● **EXERCISE REQUIREMENTS**:
Each line from the one containing "Image resolution: width=942" through the end of the data below is to be output verbatim, with no lines added or left out.

Saved entries
┌──

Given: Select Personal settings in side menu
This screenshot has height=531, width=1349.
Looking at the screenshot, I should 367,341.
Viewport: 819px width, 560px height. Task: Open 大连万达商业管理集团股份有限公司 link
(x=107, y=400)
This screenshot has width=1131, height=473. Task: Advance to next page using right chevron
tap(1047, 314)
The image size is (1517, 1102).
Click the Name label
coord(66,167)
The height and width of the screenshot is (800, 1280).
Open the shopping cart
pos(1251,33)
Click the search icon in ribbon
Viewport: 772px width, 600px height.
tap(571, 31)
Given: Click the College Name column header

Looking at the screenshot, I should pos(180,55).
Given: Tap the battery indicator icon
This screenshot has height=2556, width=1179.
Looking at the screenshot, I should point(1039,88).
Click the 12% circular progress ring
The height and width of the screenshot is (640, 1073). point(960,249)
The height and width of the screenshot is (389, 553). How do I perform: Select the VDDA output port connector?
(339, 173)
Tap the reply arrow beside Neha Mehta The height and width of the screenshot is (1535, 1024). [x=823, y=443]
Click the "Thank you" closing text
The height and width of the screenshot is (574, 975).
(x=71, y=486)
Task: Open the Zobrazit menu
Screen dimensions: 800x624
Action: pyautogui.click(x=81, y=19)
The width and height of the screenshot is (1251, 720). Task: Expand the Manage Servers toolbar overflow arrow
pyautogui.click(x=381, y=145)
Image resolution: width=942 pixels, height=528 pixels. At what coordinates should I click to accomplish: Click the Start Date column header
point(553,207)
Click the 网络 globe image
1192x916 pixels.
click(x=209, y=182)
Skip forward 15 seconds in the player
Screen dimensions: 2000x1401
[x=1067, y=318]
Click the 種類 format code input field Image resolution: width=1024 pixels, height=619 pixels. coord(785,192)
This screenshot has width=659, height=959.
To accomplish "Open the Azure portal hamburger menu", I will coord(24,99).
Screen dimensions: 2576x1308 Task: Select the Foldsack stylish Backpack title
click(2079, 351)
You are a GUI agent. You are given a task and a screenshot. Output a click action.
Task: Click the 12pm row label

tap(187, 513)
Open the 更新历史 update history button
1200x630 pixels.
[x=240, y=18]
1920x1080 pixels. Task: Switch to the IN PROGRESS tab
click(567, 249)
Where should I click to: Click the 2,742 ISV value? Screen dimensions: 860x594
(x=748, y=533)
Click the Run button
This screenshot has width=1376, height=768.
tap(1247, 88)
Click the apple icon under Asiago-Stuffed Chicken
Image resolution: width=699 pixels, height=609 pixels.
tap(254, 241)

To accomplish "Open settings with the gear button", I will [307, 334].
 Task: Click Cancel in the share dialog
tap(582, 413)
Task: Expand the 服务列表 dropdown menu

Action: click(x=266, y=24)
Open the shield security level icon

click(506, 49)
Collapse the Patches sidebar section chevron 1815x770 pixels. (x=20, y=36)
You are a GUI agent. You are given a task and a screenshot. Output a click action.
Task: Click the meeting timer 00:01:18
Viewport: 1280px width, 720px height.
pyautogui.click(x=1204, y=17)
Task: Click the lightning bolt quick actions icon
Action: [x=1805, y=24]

└──

● **OUTPUT FOR THIS EXERCISE**:
Image resolution: width=942 pixels, height=528 pixels. At what coordinates should I click to accomplish: Click the Start Date column header
point(553,207)
Click the 网络 globe image
1192x916 pixels.
click(x=209, y=182)
Skip forward 15 seconds in the player
Screen dimensions: 2000x1401
[x=1067, y=318]
Click the 種類 format code input field Image resolution: width=1024 pixels, height=619 pixels. coord(785,192)
This screenshot has width=659, height=959.
To accomplish "Open the Azure portal hamburger menu", I will coord(24,99).
Screen dimensions: 2576x1308 Task: Select the Foldsack stylish Backpack title
click(2079, 351)
You are a GUI agent. You are given a task and a screenshot. Output a click action.
Task: Click the 12pm row label

tap(187, 513)
Open the 更新历史 update history button
1200x630 pixels.
[x=240, y=18]
1920x1080 pixels. Task: Switch to the IN PROGRESS tab
click(567, 249)
Where should I click to: Click the 2,742 ISV value? Screen dimensions: 860x594
(x=748, y=533)
Click the Run button
This screenshot has width=1376, height=768.
tap(1247, 88)
Click the apple icon under Asiago-Stuffed Chicken
Image resolution: width=699 pixels, height=609 pixels.
tap(254, 241)

To accomplish "Open settings with the gear button", I will [307, 334].
 Task: Click Cancel in the share dialog
tap(582, 413)
Task: Expand the 服务列表 dropdown menu

Action: click(x=266, y=24)
Open the shield security level icon

click(506, 49)
Collapse the Patches sidebar section chevron 1815x770 pixels. (x=20, y=36)
You are a GUI agent. You are given a task and a screenshot. Output a click action.
Task: Click the meeting timer 00:01:18
Viewport: 1280px width, 720px height.
pyautogui.click(x=1204, y=17)
Task: Click the lightning bolt quick actions icon
Action: [x=1805, y=24]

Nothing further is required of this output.